### Passage
◆ ◆ ◆ ◆
Notes on Translation

  • The Bible is often said to be infallible (perfectly trustworthy) and inerrant (without error) “in the original languages,” because the Bible was not originally written in English:
    • The Old Testament is primarily written in Hebrew, quite possibly the original language spoken by Adam and Eve and passed down through God’s covenant line to the nation of Israel.
    • Several portions of the OT books Daniel and Ezra are written in Aramaic, a language closely related to Hebrew that was the official language of the Babylonian and Persian empires that dominated Israel during and after the Exile.
    • The New Testament is written entirely in Greek, except where it explicitly mentions words from other languages.
  • The exact text of the Old Testament is a matter of scholarly debate. Beyond the Masoretic Text (the Hebrew text passed down by Jews from Old Testament times and considered authoritative by modern Rabbinic Jews), the Septuagint and other non-Hebrew texts translated from older Hebrew manuscripts are relevant for attempting to determine the exact original wordings of disputed passages. Fortunately, the sources considered reliable by scholars are largely in agreement about the bulk of the Old Testament text.
  • The exact text of the New Testament is also a matter of scholarly debate. The reliable Greek manuscripts, of which there are many, are 99% in agreement and do not deviate on any major doctrinal issues. For the remaining 1%, there are three main approaches:
    • Give priority to the oldest manuscripts.
    • Give priority to the manuscripts that were copied most frequently.
    • Take as a matter of faith that God preserved a single version of the Greek New Testament, generally assumed to be the one underlying the King James Version.
  • Different English translations vary in part because they use different underlying manuscripts for the Old and/or New Testaments, based on which of these three approaches they follow.
  • English translations also vary because there are two main ways to translate:
    • As literally and as close as possible to the original language (“word for word”)
    • Attempting to capture the meaning of the original language in modern English parlance (“meaning for meaning”).
  • Translations do not fit neatly into either category but rather exist on a spectrum from one extreme to the other. It is impossible to be perfectly word-for-word without creating a new version of English that requires a serious understanding of Hebrew, while an extremely meaning-for-meaning translation essentially ceases to be a translation and instead becomes an interpretative creative work of the translator’s own design.
  • Popular word-for-word translations include the New American Standard Bible (NASB), the English Standard Version (ESV), the King James Version (KJV), and the New King James Version (NKJV). Middle-ground translations (balancing word-for-word and meaning-for-meaning) include the highly popular New International Version (NIV), the Holman Christian Standard Bible (HCSB), and the Common English Bible (CEB). Meaning-for-meaning translations include the New Living Translation (NLT), the Good News Translation (GNT), and The Message (MSG).
  • Note: Attempts to translate in a more “English-friendly” way can cause problems, such as in John 21:15-17. Jesus uses the word “love” three times, but He uses a different Greek word for love the third time, which is why Peter is grieved. If you only see the English word “love” three times (English does not have separate words for the different Greek words in play here), you will not understand why Peter is grieved.
  • A final issue with translating the Bible is that English is a far more figurative language than Hebrew. For example, the mostly word-for-word NKJV translates 1 Samuel 20:34 as “Jonathan arose from the table in fierce anger,” but the Hebrew literally says, “Jonathan arose from the table in the heat of his nose.” When we are fiercely angry, our nose feels like it’s on fire. Thus, while the meaning is the same, what is actually being said is deliberately obscured to make the language more accommodating to English speakers.
◆ ◆ ◆ ◆
Stored records:
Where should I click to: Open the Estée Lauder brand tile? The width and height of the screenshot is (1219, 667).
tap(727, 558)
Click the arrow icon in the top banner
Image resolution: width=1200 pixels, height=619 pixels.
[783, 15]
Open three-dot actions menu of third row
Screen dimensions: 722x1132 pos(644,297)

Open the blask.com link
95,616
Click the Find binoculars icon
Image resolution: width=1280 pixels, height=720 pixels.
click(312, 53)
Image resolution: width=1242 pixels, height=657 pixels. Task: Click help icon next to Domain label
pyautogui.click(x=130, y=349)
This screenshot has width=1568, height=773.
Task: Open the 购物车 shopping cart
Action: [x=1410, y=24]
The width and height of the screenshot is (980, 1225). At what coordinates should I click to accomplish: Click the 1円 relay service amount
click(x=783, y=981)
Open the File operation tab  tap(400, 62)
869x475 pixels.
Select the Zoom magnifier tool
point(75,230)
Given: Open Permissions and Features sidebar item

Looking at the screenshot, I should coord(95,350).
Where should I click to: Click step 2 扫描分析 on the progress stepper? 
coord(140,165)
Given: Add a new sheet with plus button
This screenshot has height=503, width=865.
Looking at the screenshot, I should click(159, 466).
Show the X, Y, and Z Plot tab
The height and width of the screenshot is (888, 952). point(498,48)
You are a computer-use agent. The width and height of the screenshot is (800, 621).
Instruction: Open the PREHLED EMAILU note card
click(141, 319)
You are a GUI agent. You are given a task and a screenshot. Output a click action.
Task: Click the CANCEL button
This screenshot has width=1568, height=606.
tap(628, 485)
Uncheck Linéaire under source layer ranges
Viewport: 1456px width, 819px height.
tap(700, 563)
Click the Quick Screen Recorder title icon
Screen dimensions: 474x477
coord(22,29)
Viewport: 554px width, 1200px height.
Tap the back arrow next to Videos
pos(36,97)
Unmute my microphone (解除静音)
◆ ◆ ◆ ◆
### Directions for this task
Decide whether each statement agrees with the notes on translation, answering yes or no and quoting the words of the notes that settle it. (a) The New Testament is written in Greek with no exceptions. (b) The reliable Greek manuscripts of the New Testament are 99% in agreement. (c) The New International Version is grouped with the word-for-word translations.

### Complete output
(a) No: "The New Testament is written entirely in Greek, except where it explicitly mentions words from other languages."
(b) Yes: "The reliable Greek manuscripts, of which there are many, are 99% in agreement and do not deviate on any major doctrinal issues."
(c) No: "Middle-ground translations (balancing word-for-word and meaning-for-meaning) include the highly popular New International Version (NIV)"